问题
I am working on a project and I would like to obtain the performance counters(cache, TLB, etc) values of a system call(eg: read()) before and after the execution of a file.
I tried doing this using perf on Ubuntu but was not able to get any results. Is there a way to do it using perf or maybe some other tool ?
Thanks for the help.
3.329057 task-clock (msec) # 0.714 CPUs utilized
16 context-switches # 0.005 M/sec
0 cpu-migrations # 0.000 K/sec
257 page-faults # 0.077 M/sec
1,983,212 cycles # 0.596 GHz
1,352,902 stalled-cycles-frontend # 68.22% frontend cycles idle
1,080,180 stalled-cycles-backend # 54.47% backend cycles idle
1,336,919 instructions # 0.67 insns per cycle
# 1.01 stalled cycles per insn
267,730 branches # 80.422 M/sec
<not counted> branch-misses
0.004663489 seconds time elapsed
回答1:
There is small wrapper library https://github.com/castl/easyperf for perf_event_open in counting mode, just like used by perf stat
(its output was quoted by you).
You can setup hw event counting (with in kernel counting enabled - PERFMON_EVENTSEL_OS flag in easyperf), then read current values of counters perf_read_all
in the wrapper, then run your function (syscall) you want to profile, and then read new counter values.
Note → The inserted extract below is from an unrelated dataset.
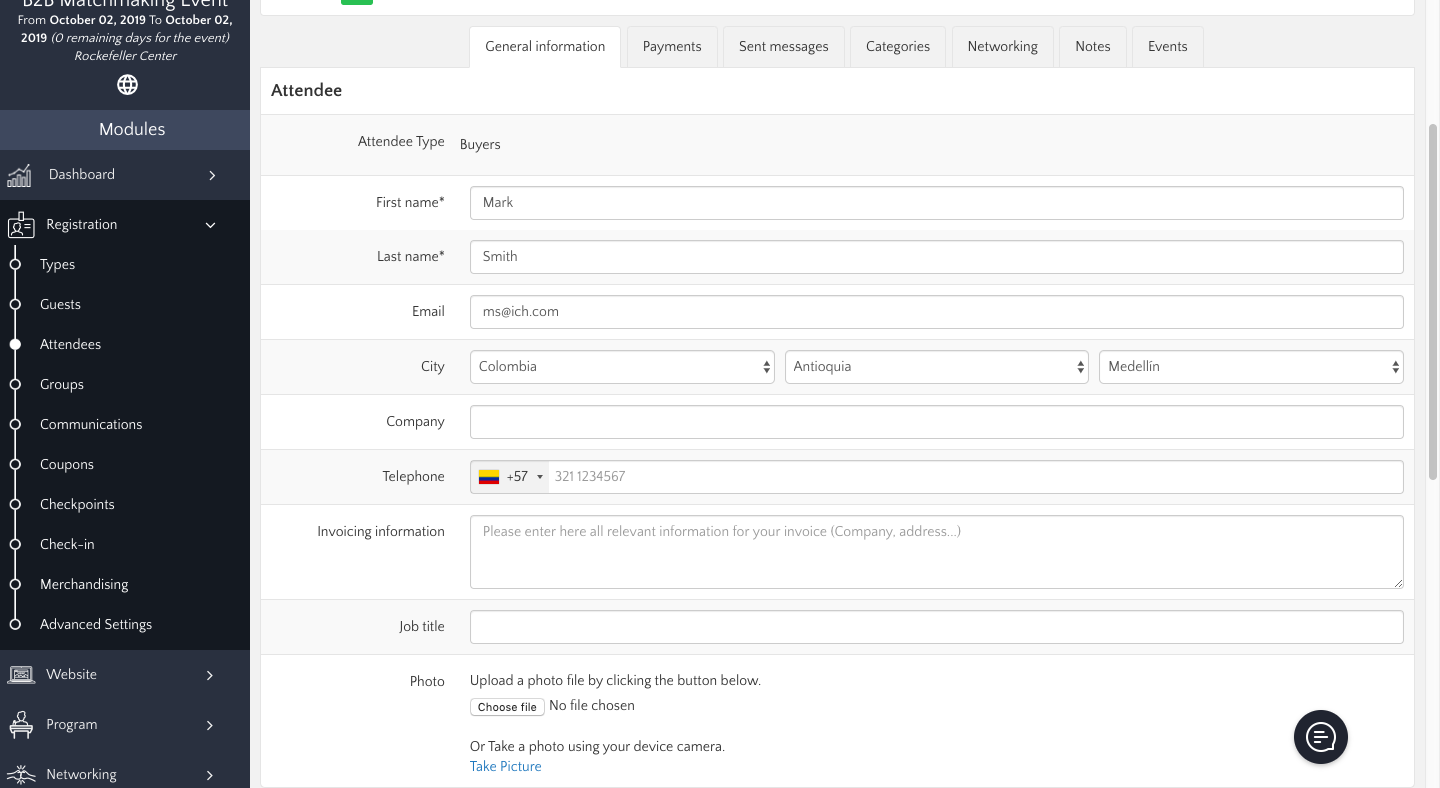Click the Program podium icon

point(20,725)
Difference between old and new values is estimation of target function cost. Check this test, target function is foo
:
https://github.com/castl/easyperf/blob/master/test.c
You can't measure too small calls, because reading hw counters from perf_event_open
is done via several read
syscalls. So, do several similar syscalls (loop of 100 or 1000), or do syscalls which does more work, or try to measure overhead of reads to get hw counters (measure empty 'foo' function to get overhead; then measure your target short function, then compare differences.)